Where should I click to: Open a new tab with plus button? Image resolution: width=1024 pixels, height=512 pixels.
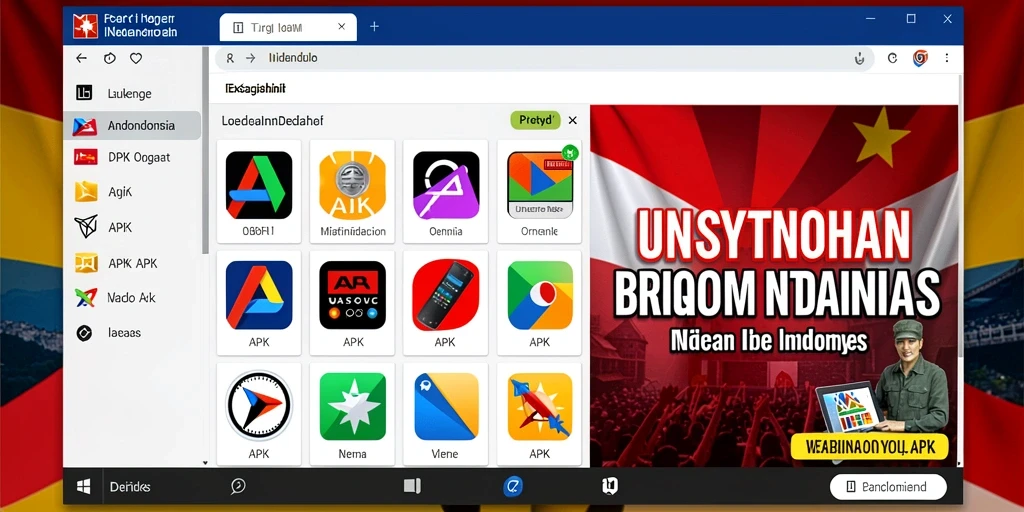pos(374,27)
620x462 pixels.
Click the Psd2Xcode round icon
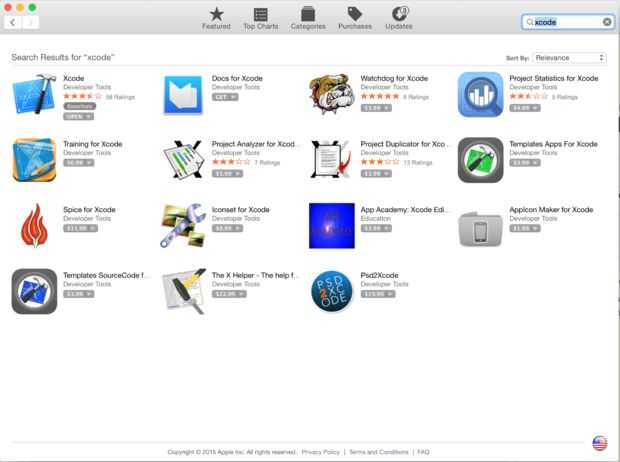click(331, 292)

- To do: The whole of the data above needs retyping exactly, with pictures omitted.

- Response to the exercise:
Where should I click to: Open a new tab with plus button? Image resolution: width=1024 pixels, height=512 pixels.
pos(374,27)
620x462 pixels.
Click the Psd2Xcode round icon
click(331, 292)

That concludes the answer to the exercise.